Riddle and Assistant District Attorney Norris Greenhouse Sr. conceded Mayeaux suffers from Tourette’s Syndrome -- a mental illness -- but noted that condition does not deprive a person of his ability to know right from wrong.

They also pointed out that Mayeaux attempted to clean up the murder scene, hid the bodies and the shotgun, cleaned the knife with bleach and another cleaning solution and hid from authorities who were searching the house after the murders.

All of those actions show that he knew what he had done was wrong and that he had the organizational and thinking skills to undertake the coverup attempt.


Greenhouse delivered the prosecution’s initial closing arguments.He dramatically demonstrated the stabbing attack on Eloise Mayeaux and the description of the close-range shotgun blast to the back of Hillman Mayeaux’s neck and head.

Greenhouse went through all of the evidence presented during the trial and how it proves the state’s case that Mayeaux is guilty of the crimes.

He particularly hammered home the “blood evidence” in the case -- Mayeaux’s blood from a cut on his hand was on the shotgun, his blood and blood of the victims were on items of clothing.

“Beyond a reasonable doubt, Miss Eloise and Mr. Hillman were killed by this defendant,” Greenhouse said, pointing to Mayeaux.

Whether it was a tic related to his Tourette’s or some other reason, Mayeaux periodically smiled during the closing arguments.


In her closing arguments, Johnson reminded jurors that the previous day was Halloween. She said most people enjoy “haunted houses” during the holiday and aren’t really scared because they know it is only make believe and the experience will be over soon.

For her client, she said, the haunted house is in his mind and he is trapped in it -- unable to leave. It is his reality.

She recounted testimony that showed Mayeaux suffered from various mental illnesses and conditions.

“We have proven he is a very ill person and that he will always be trapped in that haunted house in his head,” Johnson said.

“We are asking that you allow him to go to a treatment facility where he can get the help he so badly needs,” she continued. “Maybe then, someday he can leave that haunted house.”

Riddle presented the rebuttal to Johnson’s argument. Armed with photos of the grisly murder scene, the district attorney told jurors that the only “haunted house” in this case was the one Eloise and Hillman shared with their troubled grandson on Sept. 13, 2016.

In his closing comments to the jurors, Riddle said he was “going to make it very simple for you.”

He said the case is so clear, and the state had proven its case so completely, that they should find Mayeaux guilty of 2nd degree murder on both counts.


The jury’s deliberation was one of the shortest segments of the four-day trial.

Jury selection took until 10:30 p.m. that Monday (Oct. 29). The prosecution took two days, Tuesday and Wednesday (Oct. 30-31), to present its case. The defense presented its case that Thursday morning.
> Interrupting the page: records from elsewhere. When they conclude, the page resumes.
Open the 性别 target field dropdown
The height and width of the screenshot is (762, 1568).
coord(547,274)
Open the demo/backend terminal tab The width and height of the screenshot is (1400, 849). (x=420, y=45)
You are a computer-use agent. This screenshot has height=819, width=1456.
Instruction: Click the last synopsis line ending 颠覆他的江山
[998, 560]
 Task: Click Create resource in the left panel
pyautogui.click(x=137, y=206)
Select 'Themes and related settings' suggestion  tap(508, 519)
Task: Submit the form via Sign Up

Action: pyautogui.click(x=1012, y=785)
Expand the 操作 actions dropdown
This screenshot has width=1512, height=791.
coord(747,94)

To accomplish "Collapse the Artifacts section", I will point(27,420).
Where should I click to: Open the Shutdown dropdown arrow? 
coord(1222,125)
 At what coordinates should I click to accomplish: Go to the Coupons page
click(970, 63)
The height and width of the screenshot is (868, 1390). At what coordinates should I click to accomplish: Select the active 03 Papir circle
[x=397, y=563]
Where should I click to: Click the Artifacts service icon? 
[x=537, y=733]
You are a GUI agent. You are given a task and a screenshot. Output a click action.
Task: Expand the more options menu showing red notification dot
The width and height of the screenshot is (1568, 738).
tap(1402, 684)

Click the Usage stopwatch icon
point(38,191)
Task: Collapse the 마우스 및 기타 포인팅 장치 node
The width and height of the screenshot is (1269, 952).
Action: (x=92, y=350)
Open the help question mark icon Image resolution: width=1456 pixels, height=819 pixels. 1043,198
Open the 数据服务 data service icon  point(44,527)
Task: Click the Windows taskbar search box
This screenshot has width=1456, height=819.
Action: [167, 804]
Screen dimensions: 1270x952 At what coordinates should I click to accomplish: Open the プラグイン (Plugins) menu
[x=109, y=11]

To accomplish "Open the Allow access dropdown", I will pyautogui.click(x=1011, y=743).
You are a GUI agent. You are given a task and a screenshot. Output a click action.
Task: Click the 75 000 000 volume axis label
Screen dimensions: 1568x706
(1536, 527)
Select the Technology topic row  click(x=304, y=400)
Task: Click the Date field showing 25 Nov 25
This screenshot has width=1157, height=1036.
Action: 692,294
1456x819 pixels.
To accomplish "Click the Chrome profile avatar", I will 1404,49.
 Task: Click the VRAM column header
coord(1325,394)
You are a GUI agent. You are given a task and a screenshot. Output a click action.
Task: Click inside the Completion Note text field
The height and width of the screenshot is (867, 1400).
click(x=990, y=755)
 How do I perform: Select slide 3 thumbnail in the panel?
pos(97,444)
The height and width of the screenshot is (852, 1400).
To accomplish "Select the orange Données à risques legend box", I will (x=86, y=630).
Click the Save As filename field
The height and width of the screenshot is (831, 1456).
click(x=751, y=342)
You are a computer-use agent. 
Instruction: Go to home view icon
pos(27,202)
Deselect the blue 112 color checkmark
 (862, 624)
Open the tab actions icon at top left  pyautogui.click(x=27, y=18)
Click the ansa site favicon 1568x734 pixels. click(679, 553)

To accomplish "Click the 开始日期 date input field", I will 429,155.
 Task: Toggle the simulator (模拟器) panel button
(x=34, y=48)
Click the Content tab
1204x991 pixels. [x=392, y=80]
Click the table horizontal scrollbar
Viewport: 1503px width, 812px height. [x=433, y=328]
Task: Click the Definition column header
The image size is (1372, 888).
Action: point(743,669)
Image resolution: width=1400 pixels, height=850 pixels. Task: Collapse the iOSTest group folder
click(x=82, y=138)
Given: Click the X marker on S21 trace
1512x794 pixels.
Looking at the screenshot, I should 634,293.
Closing arguments by both sides ended at about 4 p.m. Thursday.

After a brief recess, 12th Judicial District Judge Kerry Spruill delivered detailed instructions to the jurors, explaining the laws and their duties as jurors. He released the jurors to deliberate at 4:45 p.m. The jury came back into court with its decision at 5:10 p.m.

Conviction of 2nd degree murder carries a mandatory life sentence without benefit of parole. Formal sentencing was scheduled for 1 p.m. on Dec. 18.